Saturday, October 25, 2014

Palliative Caring



On the day that I write this, it is one more week until the infamous Brittany Maynard ends her life with the help of a physician unless she comes to her senses.  This story makes me rage with anger.  She is a beautiful young woman, age 29, newly married, and now she wants to end her life because of her stage 4 cancer diagnosis.

I understand.  Treating cancer is a nightmare.  The cures are worse than the disease.  It is agony to see someone you love wasting away through cancer, and when they do pass away we feel relieved that they do not have any more pain.

However, if the death panel follows through with their plans to erase Brittany from existence, this will only lead to more killing.  We already have children aborted over issues that are not life threatening such as Down’s syndrome or a kidney disease diagnosis that turns out negative.  Now we will have clever magicians who take advantage of the bad news of a positive cancer diagnosis and misdirect these young, impressionable people that assisted suicide is the most compassionate choice.

If Brittany does follow through with her plan, she will still be beautiful, and her family will not have to spend so much money looking for a treatment.  Who are her husband, friends, and family anyway?  Why do they not make more effort to keep this young woman alive until God decides to take her?  Is money really that much more important than the life that is still vibrant?  Are they calling this compassion so that they can sleep at night?

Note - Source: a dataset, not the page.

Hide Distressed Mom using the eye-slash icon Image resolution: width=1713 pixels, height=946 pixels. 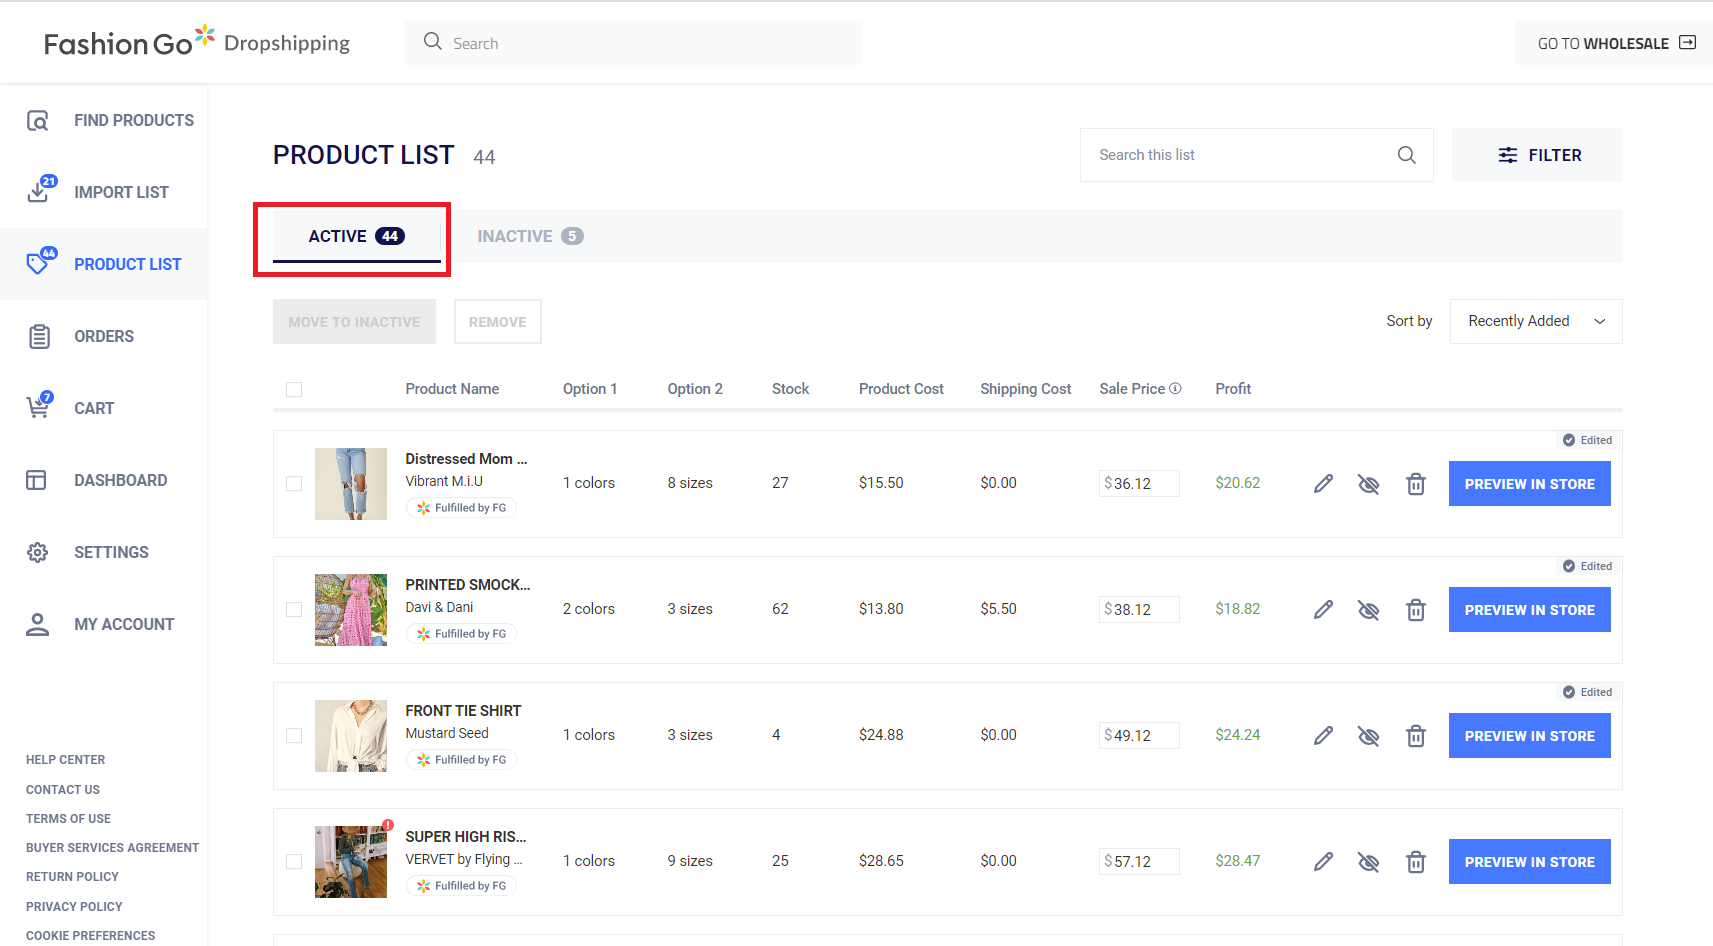pos(1368,484)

I know a woman who found stage 4 cancer on her adrenal gland.  Stephanie, my mother, made the decision to keep living.  Dad, Andrew, and I kept her alive until the following January.  It was March when we got the news.  It was mom who determined that she would live and exhaust all resources to find a cure for this disease.  She braved chemo, her body weakened, her hair fell out, and she did this so that she could still be here to care for her aging mother, my dad, Andrew, and me.

When January came around, we felt so much pain to see Mom on Hospice.  One day she could drive and eat at the Mexican restaurant.  The next day, she went to the hospital.  After all exhausted resources, Mom and Dad opted out of any treatments when the cancer only spread in December.  When Hospice started, we slowly saw Mom go through pain and eventually delirium.  When she finally did pass away on January 21, 2009, we were relieved because we knew she was perfectly healed and living with her heavenly Father.

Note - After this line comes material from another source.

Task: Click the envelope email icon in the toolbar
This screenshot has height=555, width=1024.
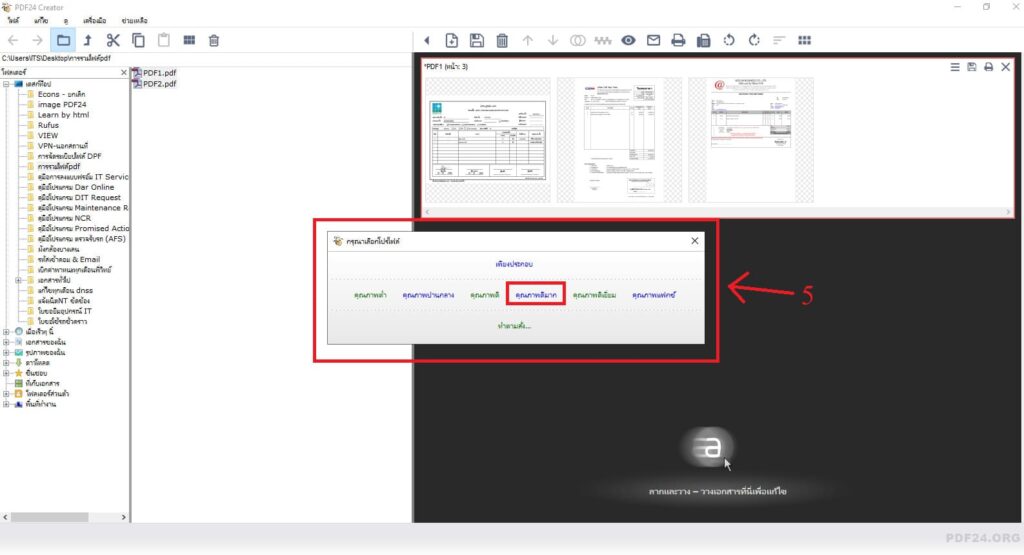Action: [x=653, y=40]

I am so glad that nobody ever suggested that my mother take her life that March or April when she received the diagnosis.  We would have missed out on the months of praying for her, believing for a miracle, helping the medical community research for a cure, and generally reaching out to the world with God’s love and our hope in Jesus.

We also got to grow closer to members of our church who would drive Mom to surgeries and chemo sessions.  That is how I got close to my friend Erin that summer whose mother would take care of my mother.

The good news is that I know my mother is alive with the Lord.  The bad news is that I feel that Brittany does not even know Jesus.  If she succeeds in committing suicide, then that will only commence her eternity of enduring God’s wrath.

No, I do not believe that suicide is unforgiveable.  However, Brittany does not act in the heat of the moment.  She has had a whole month to ponder over this and still insists on taking matters into her own hands instead of trusting God to do amazing works with her and her “loved” ones the way he did in the life of my mother.  She trusts in herself and not in Jesus, and that will land her in hell for eternity, an ending much worse than stage 4 brain cancer and chemo deterioration.  How much more will the physicians suffer who influenced her to make this rash decision?

I end with a quotation from Joni Eareckson Tada.  If anyone has wanted to die throughout her decades of wheelchair confinement, Joni would have as much excuse to end it as anybody else.  However, she just turned 65 years old and has accomplished so much for the name of the Lord.

“Like many, my heart broke when I recently watched Brittany Maynard's video in which she outlined her plans to die through physician-assisted suicide. No one – absolutely no one – welcomes the pain that dealing with a terminal disease invariably brings, and it's clear that this young woman is firm in her convictions. But if I could park my wheelchair beside her, I would tell her how the love of Jesus has sustained me through my chronic pain, quadriplegia and cancer.”

Joni has lived from age 17 to 65 in a wheel chair influencing the world because her focus was on people other than herself.  While Brittany throws a tantrum about “my decision,” Joni has saved the lives of disabled people all over the world, provided retreats for them, provided wheelchairs, written songs, painted paintings with a paint brush in her mouth, and has even been nominated for an Academy award.  And she has not stopped.  Her care for other people was more important than her decision.

Brittany, please, I implore you, refuse to choose.  Your final days are worth every second of the pain if only you would think about how you can help your family and the world to live and not shrug an apathetic shoulder to death which is already defeated by Jesus.